A soon (we hope) to retire Austrian bishop says all the usual things, according to Austrian Bishop Questions Celibacy (the link is to a shorter version of the story than the one I received). Let priests marry, ordain women (maybe), let divorced and remarried couples receive communion, and be nice to homosexual people (I’m assuming this, because the Times ’ paraphrase tells us nothing about what he actually said), says Bishop Paul Iby of Eisenstadt. Fidelity to the Church’s centuries of deep and extensive reflection upon the nature of the Christian life is dismissed as “timidity.”
In other words, be bold and make the Catholic Church like the Episcopal Church. We know what a roaring success that’s been.
The Austrian Church is what happens when a body has for centuries a near monopoly on whatever it does and therefore no sense of urgency and risk and even more enervatingly, no sense of danger. The world becomes a friend maybe not an intimate friend, and maybe the kind of friend you keep at a slight distance because of his temper or his drinking, but still a friend.

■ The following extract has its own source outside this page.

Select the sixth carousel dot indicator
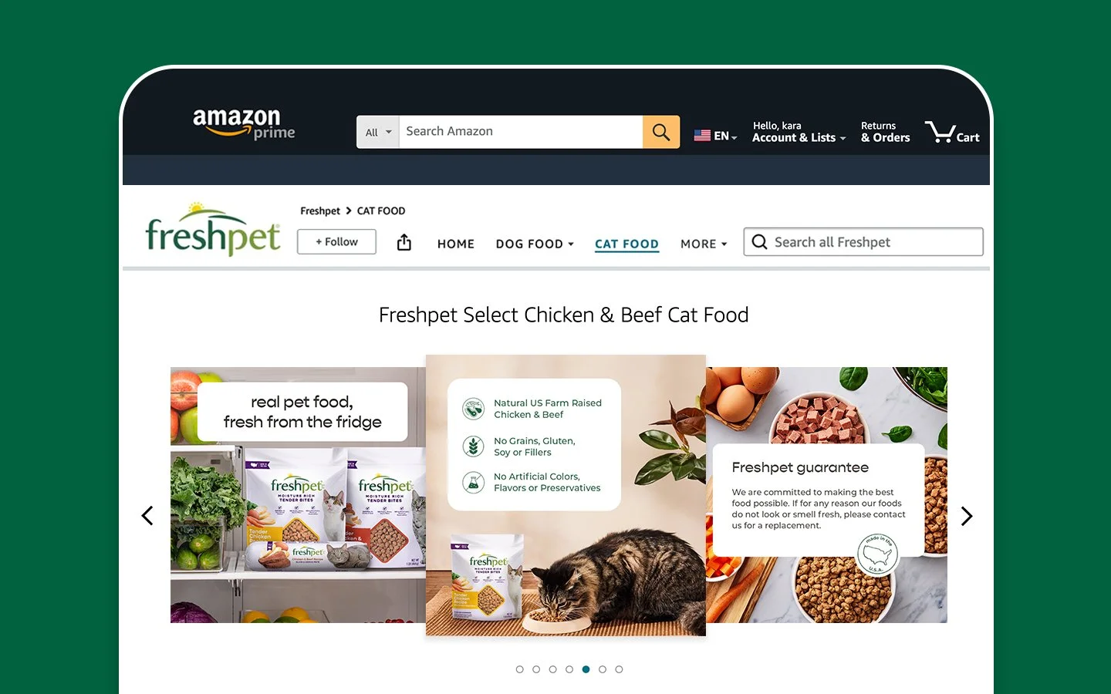Image resolution: width=1111 pixels, height=694 pixels. (603, 669)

The easy response is to moan about the “Constantinian captivity” of the Church and the corruptions of power and to lament the Church’s intimate relation with society and the state. But that seems to me both ahistorical (to put it crudely: these things are going to happen, if the Church is what Catholics believe her to be) , and perhaps to romanticize powerlessness, and ungrateful for the benefits that “captivity” brought both the Church and the society.
At any rate, that “captivity” is now passing away, partly because the Church and her members have failed to do what they could have done with the blessings she and they were given (this applies to each of us individually) and because many powers in the world are increasingly hostile to the Church and her message.
What position the Church will have in the future remains to be seen. I am almost certain it won’t include bishops who say the usual things.